I used its search feature to search on topics that I knew to be included in the directory, and the search works well. If the directory's site descriptions offered more relevant words to be searched on, almost everything would be able to be found through its search.

Lastly, and significantly, I always have trouble connecting to the Directory Journal. I don't know if the directory needs a server upgrade or if there's another problem. But once again, I had trouble reviewing the Directory Journal because page loads were very slow and it kept timing out on me. In fact, until things began working reasonably well again, I conducted parts of my review through a copy of the Directory Journal that Google had cached yesterday.

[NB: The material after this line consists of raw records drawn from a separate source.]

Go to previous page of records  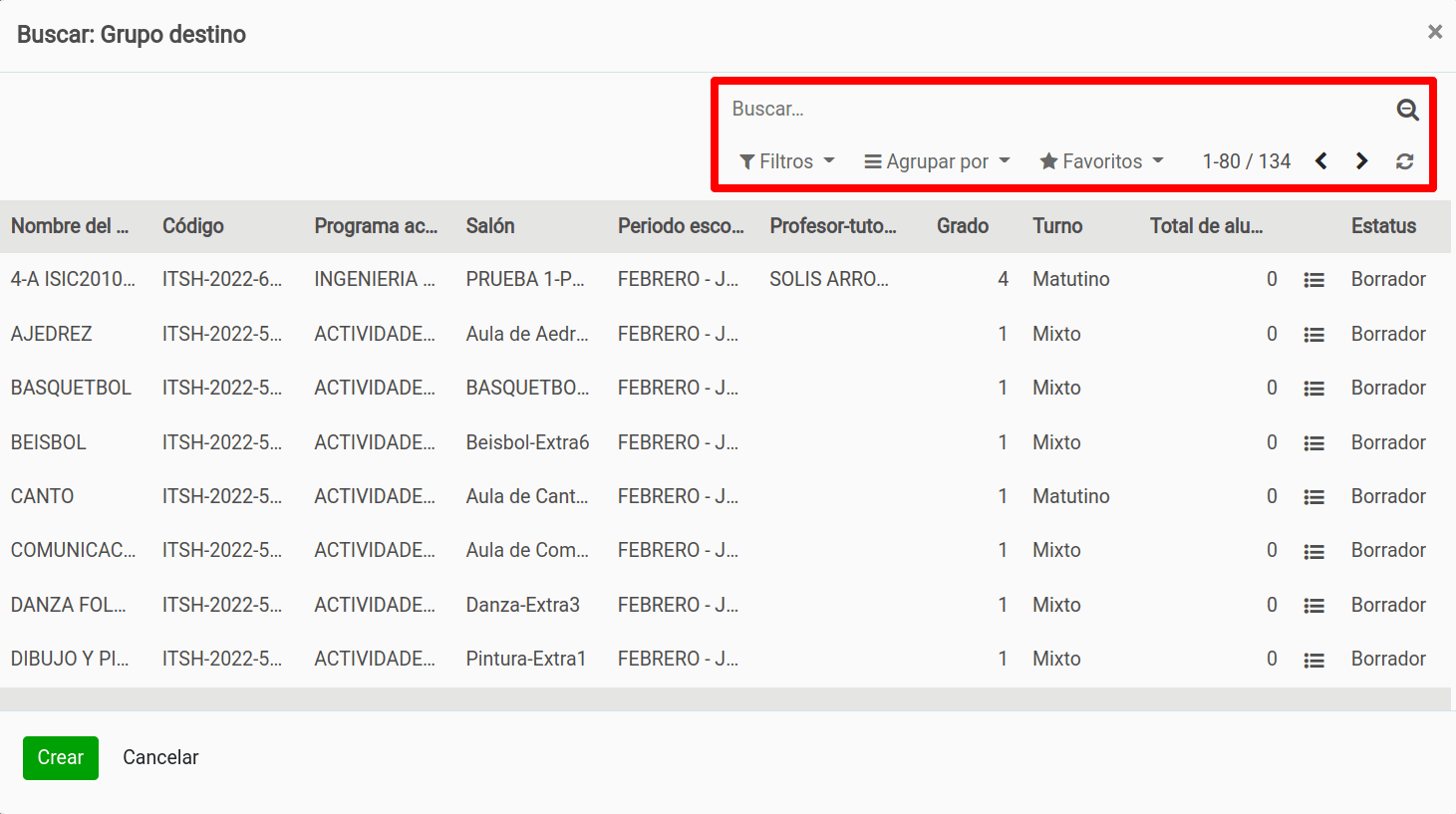1320,161
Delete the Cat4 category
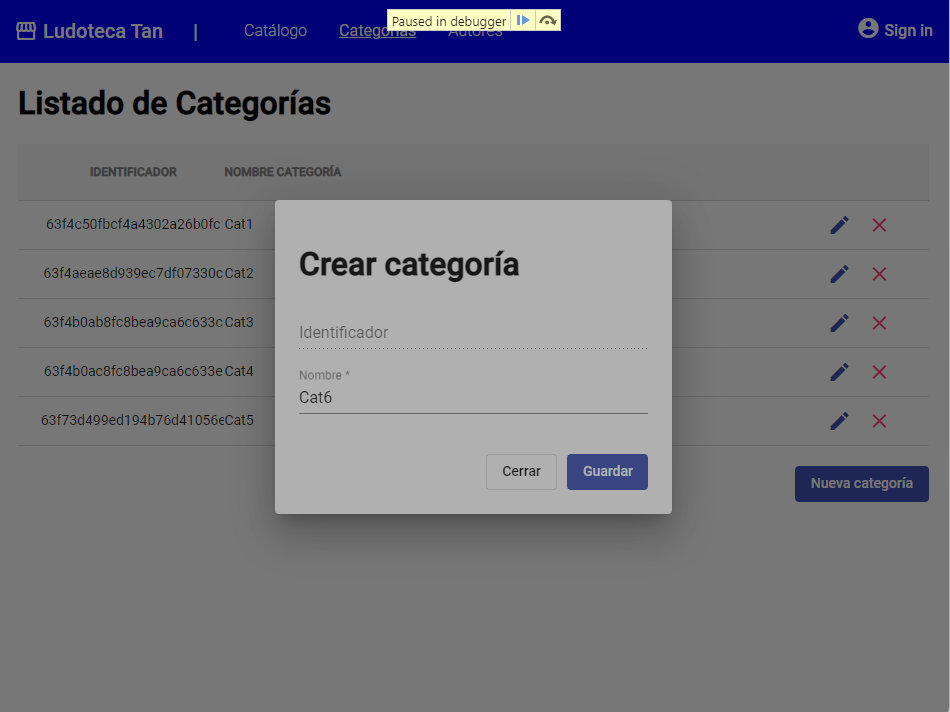This screenshot has width=950, height=712. pos(879,371)
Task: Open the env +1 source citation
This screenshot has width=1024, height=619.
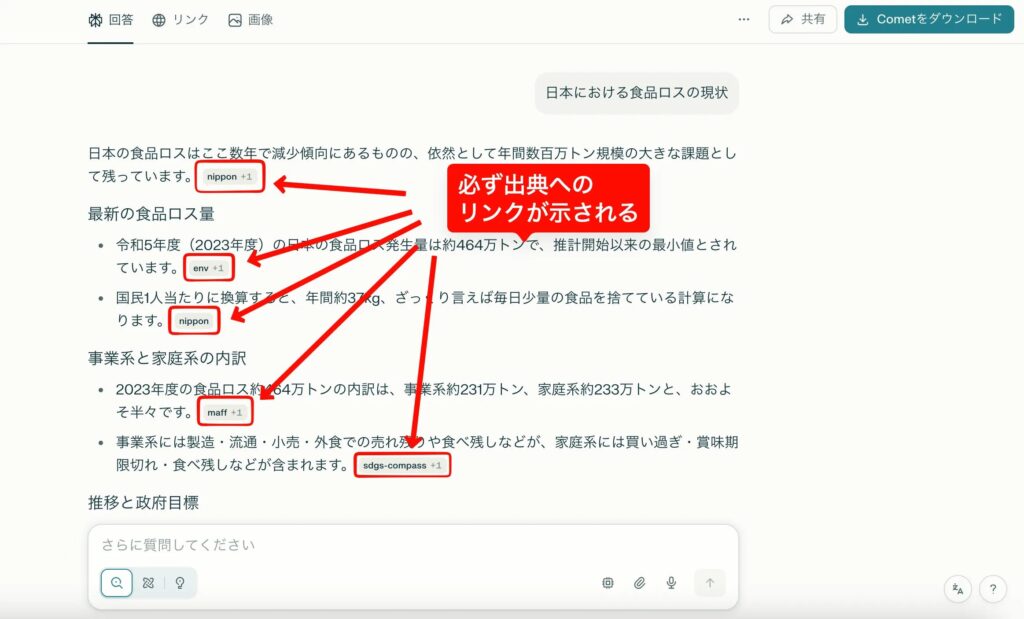Action: coord(208,268)
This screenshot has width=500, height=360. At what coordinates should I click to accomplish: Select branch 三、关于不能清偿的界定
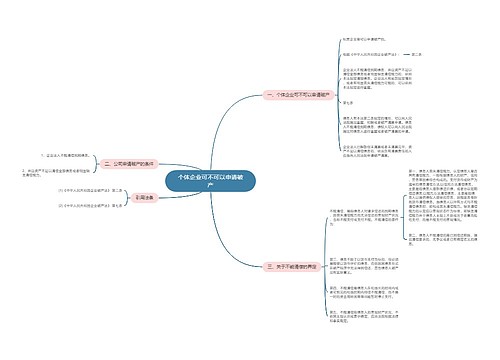click(x=292, y=267)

I had trouble maintaining a connection with the Directory Journal last January, when I first reviewed it, and I am having trouble now, and I am in a different city, using a different ISP, than I was then. Plus, I review websites for a living, so I am connecting to websites all over the world, nearly every day, so I don't believe that there is a connection problem on my end. If the problem is not with the Directory Journal's server, there is an obstruction somewhere between here and there, as I don't generally have trouble connecting to other sites.



Usefulness - 13%

The Directory Journal is not as large or as comprehensive as, for example, the Open Directory Project or Best of the Web, but its content is comparable to that of the Aviva Directory, and it doesn't have nearly as many dead links as the Open Directory Project.

The majority of the links included in the Directory Journal are useful, working links, of good quality.

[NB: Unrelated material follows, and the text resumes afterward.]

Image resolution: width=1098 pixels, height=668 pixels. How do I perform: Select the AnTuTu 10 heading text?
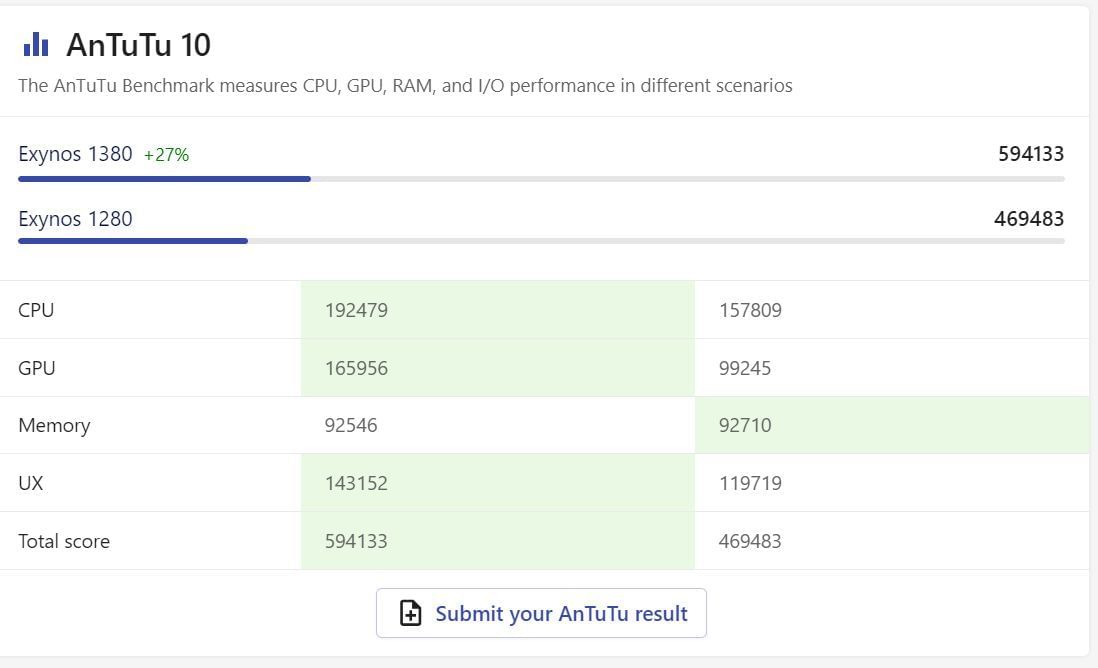138,45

It does appear that the Directory Journal employs editors who add new useful content to the directory, yet it contains many empty categories. It seems that the category structure within much of its topical categories is built out further than necessary for the number of listed sites. This may serve as an attraction for site submitters seeking an appropriate category to which to submit their site, but it serves as a distraction to directory users who click through its subcategories only to find them empty.

On the other hand, its regional tree is underdeveloped. The state of Texas, a huge state, and the home of the Directory Journal, includes only twenty-six city categories, while other states, such as North Dakota, have only one. I'd rather see that than empty categories, but there is a lot of work to be done before its regional tree could be considered truly useful.

Outside of its directory, the Directory Journal include some interesting features, which should attract human and arachnoid visitors. There are several actively maintained blogs, including the Business Journal, Directory Blog, Entertainment Journal, Health Journal, How-to Guides, Info Journal, Search and Social Blog, and the Shopping Journal.

Webmaster tools are also offered, and the company offers search engine optimization services and an affiliate program.

Extra Credit - 3

As a part of the criteria for the second quarter of 2013, I am allowing myself up to five extra credit points for features not adequately covered elsewhere. I am awarding the Directory Journal three extra credit points for its volume of extraneous content.

Overall Rating - 76%

After adding up the numbers, the overall rating received by the Directory Journal seemed low to me, given the good impression that I have of the directory, but I couldn't find any numbers that I could tweak without manipulating the score to a point of incoherence.


Considering the thousands of "web directories" that are available on the Internet, in my opinion, ninety percent of them are garbage, while the other ten percent are striving to serve a purpose in a changing Internet. The Directory Journal is one of these. It is among the reputable directories.